TO BE DONE: Put the records from the line containing "overview (738, 386)" down through the line containing "transmitted (251, 788)" into a two-column CSV with the columns entry and result, one row per record. Place each record's text and its answer in a single quoted field each, with line breaks replaced by spaces.

EXERCISE MATERIAL:
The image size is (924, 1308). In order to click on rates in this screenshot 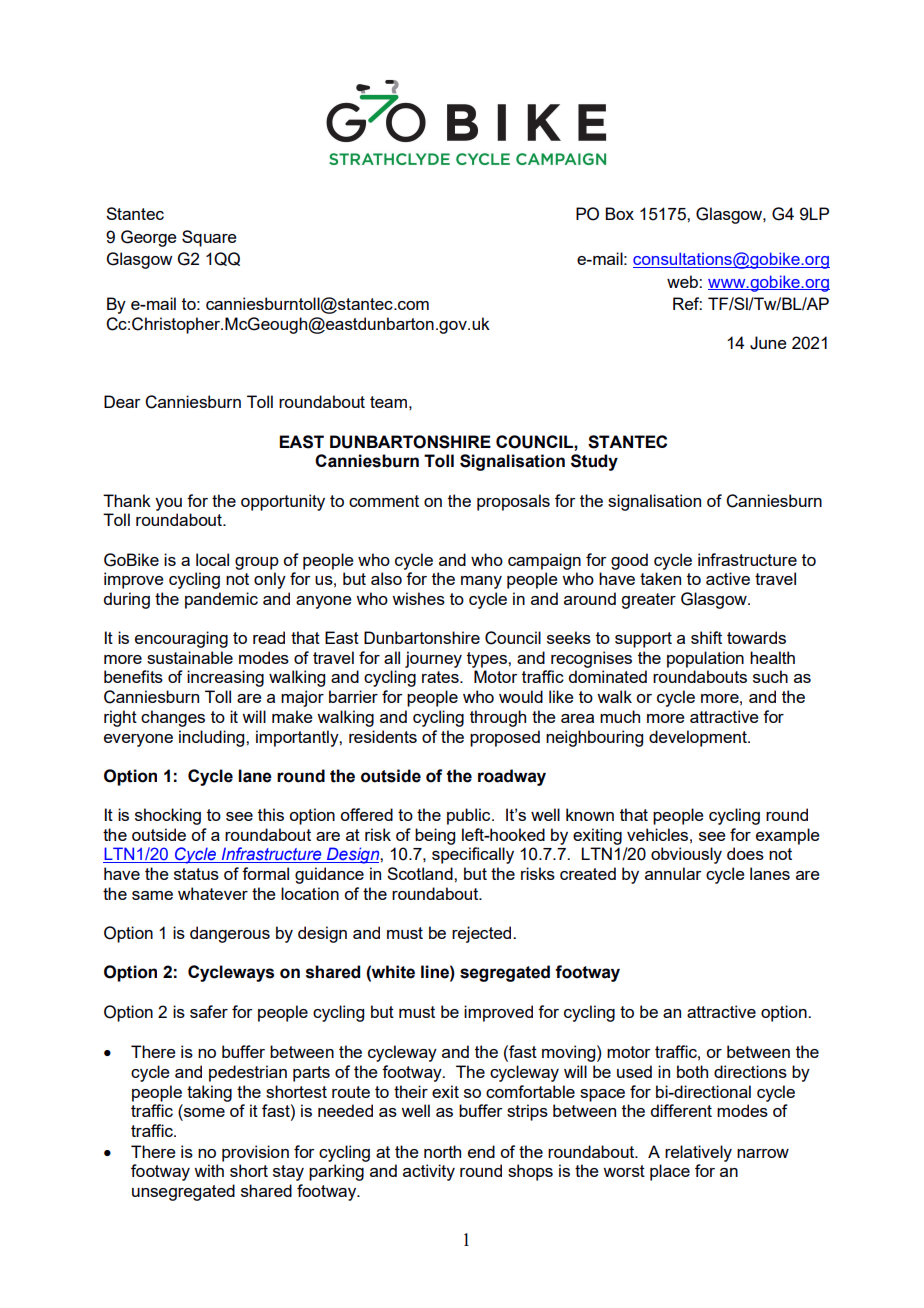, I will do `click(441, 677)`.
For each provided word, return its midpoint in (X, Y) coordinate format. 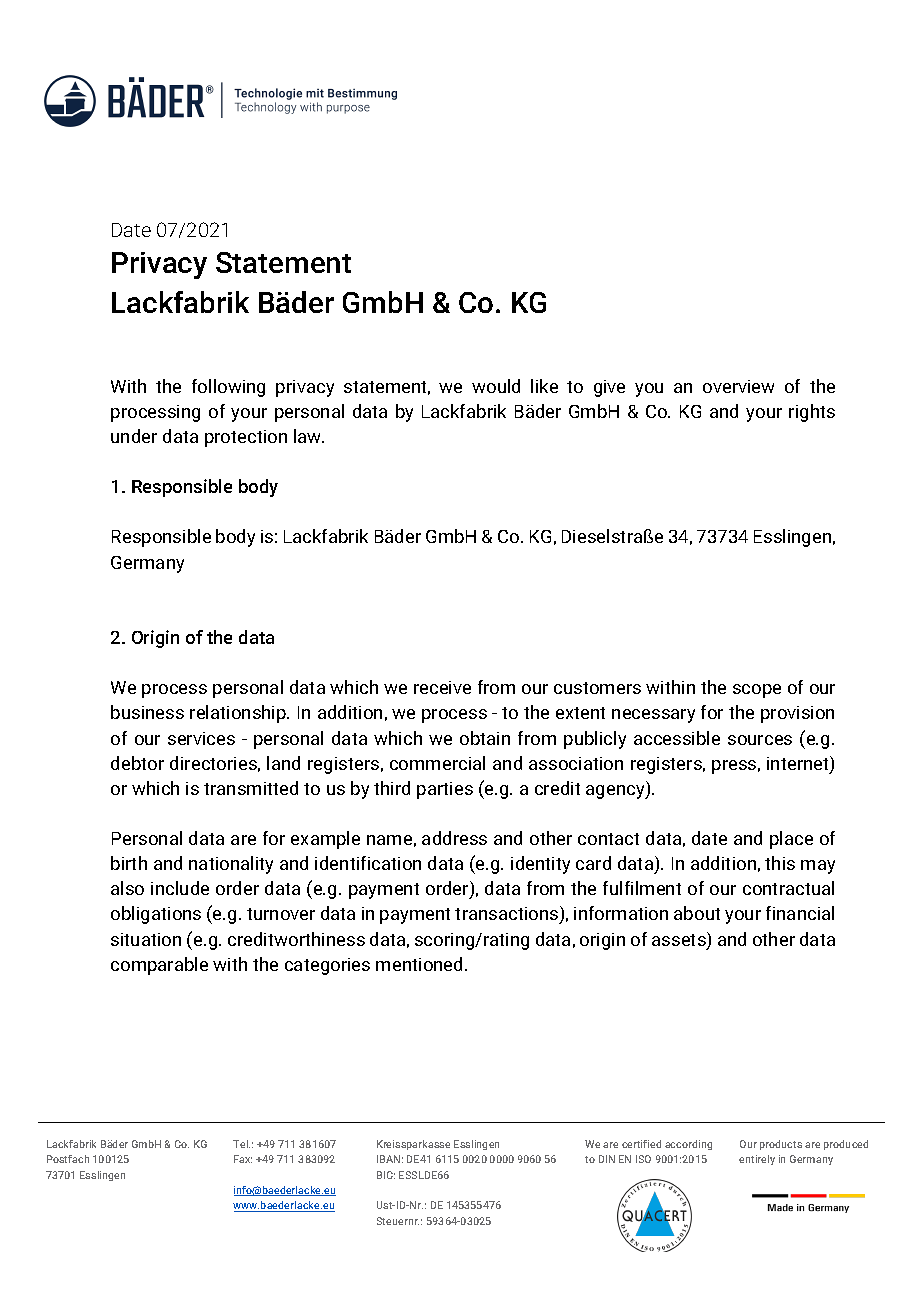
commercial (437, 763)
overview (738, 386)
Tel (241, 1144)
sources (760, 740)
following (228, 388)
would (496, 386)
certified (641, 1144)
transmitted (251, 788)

---

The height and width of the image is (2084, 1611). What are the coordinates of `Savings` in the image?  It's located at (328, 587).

---

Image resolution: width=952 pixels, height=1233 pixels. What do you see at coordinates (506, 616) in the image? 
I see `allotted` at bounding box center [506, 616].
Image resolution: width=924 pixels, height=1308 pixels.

REPLY:
entry,result
"overview","(738, 386)"
"Tel","(241, 1144)"
"sources","(760, 740)"
"following","(228, 388)"
"would","(496, 386)"
"certified","(641, 1144)"
"transmitted","(251, 788)"